The first and most important conclusion shared by all participants is the need to maintain momentum now that there is renewed interest and enthusiasm for the WDML. Participants left the meeting mostly convinced that some version of a World Digital Mathematics Library can be achieved within a reasonable time frame. Right now, there exists an exceptional window of opportunity, with several key people prepared to volunteer their time and expertise to furthering the project. But it is not clear how long such an opportunity will last, and hence there is a pressing need to act quickly and decisively. However, to move forward, a variety of critical and challenging issues need to be addressed, with secure funding being a primary consideration. One danger is that the decision making processes of many funding agencies, particularly in the US, are so ponderous that momentum is lost as each new phase is being preplanned and justified. Thus, support from a variety of sources, including government granting agencies, foundations, the UN, professional societies, as well as institutions and libraries, should be explored.

An important initial step is to come up with realistic (rough) estimates of the overall size of the task. These will, of course, depend on the envisioned scope of the project, and include estimates of the overall size of the literature, of what has already been digitized, of the projected expenses, and of the required number of paid staff and volunteers. The funding requirements of both phases of the project — establishing the WDML and then sustained maintenance and upgrading of the system — need to be realistically assessed.

Scope of the World Digital Mathematics Library

Perhaps the most critical topic of discussion, and the biggest cause of disagreement, is in specifying the overall scope of the WDML. At its most expansive, such a library should contain "all" of the world's mathematics in an open, freely accessible, and searchable form. Beyond the question of what "all mathematics" actually encompasses, assembling a comprehensive collection immediately runs into tricky, unresolved copyright issues involving more recently published material, along with the current controversies and dramatic changes resulting from the internet revolution in publishing. In contrast, a less visionary, but more realistic and achievable goal would be to develop a World Heritage Digital Mathematics Library (WHDML), which concentrates on the freely available classic literature, incorporating material that is out-of-copyright or copyrighted but freely accessible, as well as, possibly, orphaned works. Such a WHDML would then serve as a prototype, a testing ground, and a foundation for any eventual broader WDML project.

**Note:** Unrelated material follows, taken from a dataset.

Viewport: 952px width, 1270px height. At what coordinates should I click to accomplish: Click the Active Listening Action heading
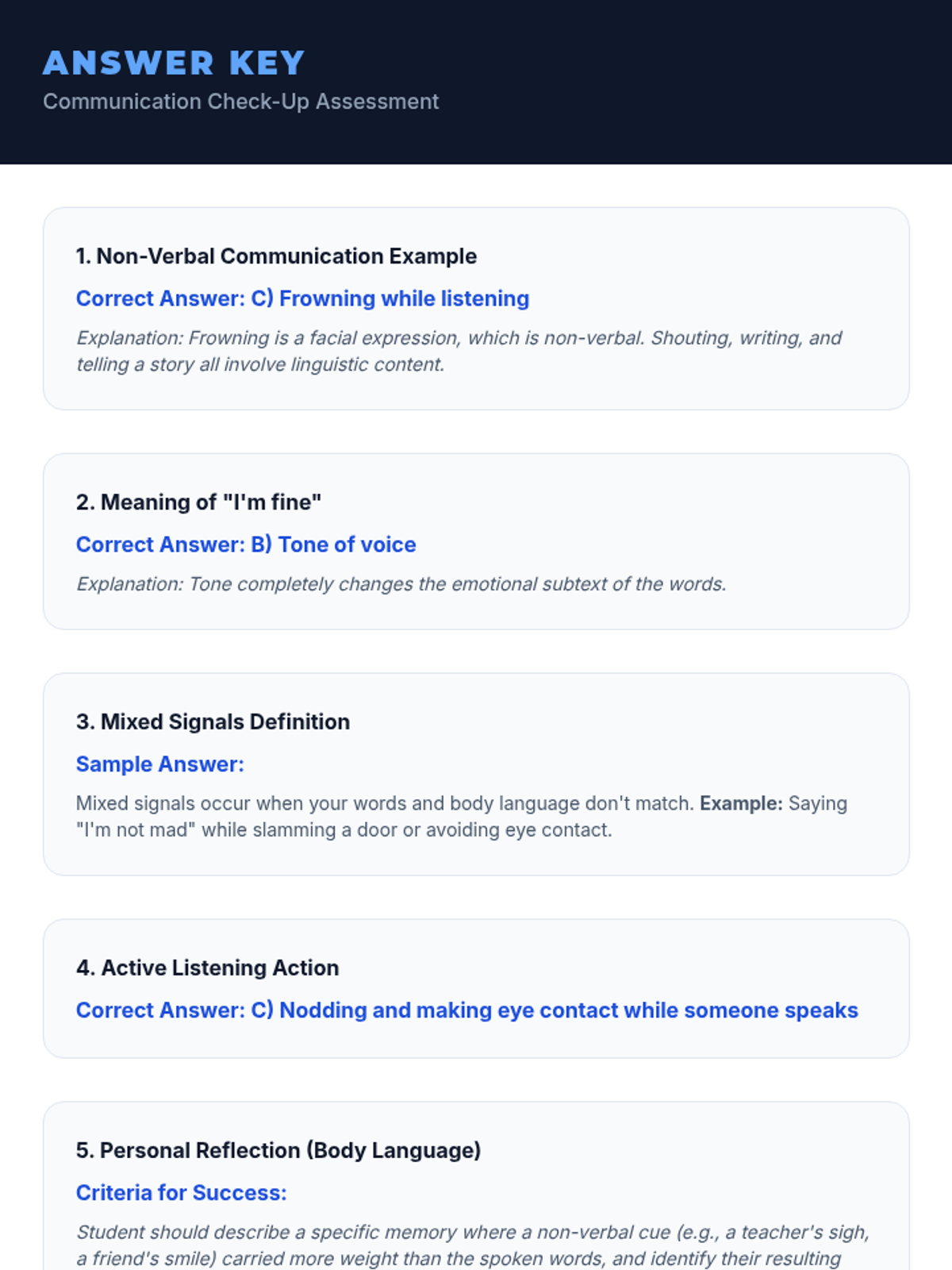point(207,968)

Thus, the principal challenge is to reconcile development of an initial project of manageable size and scope with the grand vision of an all-encompassing WDML. A realistic strategy would be to formulate an overall plan that starts with the classical mathematical corpus, but includes mechanisms and capabilities for expanding the scope as required. Decisions will have to be made as to what to include, i.e. what qualifies as "mathematics", but these can be left up to individual content providers, perhaps softly regulated by setting good practices. (The same issue is continually dealt with by Math Reviews and Zentralblatt MATH (zbMATH), and the WDML can take advantage of their experience.) In this vein, one question is whether statistics, mechanics, and other close physical applications should be included, especially in view of how these subjects were so closely intertwined during the classical period of development of mathematics. For the initial project, the main emphasis should be on assembling archival journal articles, say by designating a set of primary historical mathematical journals. Books that are not copyrighted should also be included, since they focus and condense math knowledge; estimates are that these form around 5% to 10% of the total corpus. A potential challenge to the heritage library is how to prevent re-copyrighting of digitized versions of publicly available material.

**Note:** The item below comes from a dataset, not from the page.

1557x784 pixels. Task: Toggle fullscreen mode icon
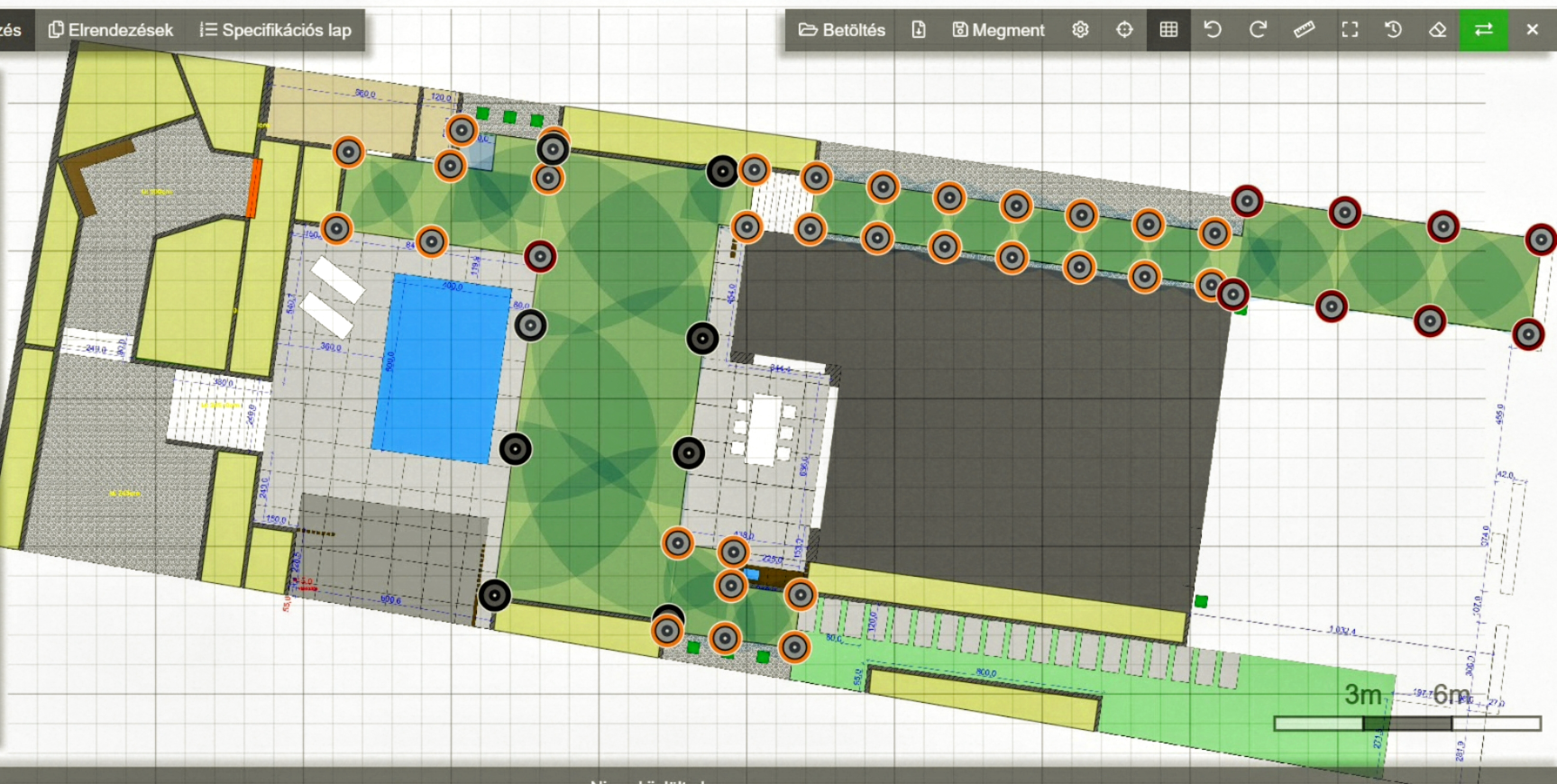pos(1350,30)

While the core is being identified and assembled into a usable form, the content growth process must also be addressed. Indeed, it is essential that any initial WHDML be designed so that it can be extended and broadened, allowing additional mathematical material to be successively and straightforwardly incorporated into the corpus. As the library expands through further digitization and incorporation, it should also include heritage mathematics from other traditions and regions (e.g. India, China, Egypt, Arab/Persian, etc.) During this development phase, it will be a continual challenge to resolve the tension between the use of the heritage literature as a limited testing ground for a prototype WDML, versus the need to also include more recent mathematics to maximize the utility of the library to working mathematicians, whose references can include classic literature from the nineteenth century and earlier, modern journal articles, books and text books, newly posted arXiv preprints, conference proceedings, theses, historiography, personalia, collected works, and even modern forums such as math blogs, MathOverflow, social media, etc.

Administration

The symposium debated the type of administrative structure that would be required to bring the WDML (or WHDML) into existence. Most came to the conclusion that the optimum would be a consortium controlled by the international mathematical community, with a full time salaried executive to oversee the project, along with a dedicated staff. While many of the tasks can be delegated to committees consisting of community volunteers and smaller stakeholders, it is essential that the project be headed by a director whose job depends directly upon its success. As the premier international mathematics organization, the role of the IMU as a potential umbrella organization needs to be clarified. One option would be that the IMU appoint a governing board, containing academic, non-commercial, and commercial participants (such as Google, Microsoft, Wolfram, mathematics publishers, etc.), which in turn appoints the WDML director and staff, and to whom they report. One issue that needs to be addressed is to what extent the board would also be responsible for soliciting funding, setting priorities, and allocating resources among the different repositories, versus adopting a more decentralized model for funding and resource development. Further, while there is a need to be aware of the legal implications of a WDML, these must not be allowed to impede current progress. As part of the charge to the WDML consortium, there must be an agreed upon and realistic set of milestones and a timeline for achieving them. While much of the work can be done locally and through online collaboration, there will also be a need for regular general symposia, specialized workshops, and technical meetings. The proposed infrastructure will require significant start-up funding, along with a modest, but absolutely indispensable, long-term income stream for maintaining, sustaining, and upgrading the system.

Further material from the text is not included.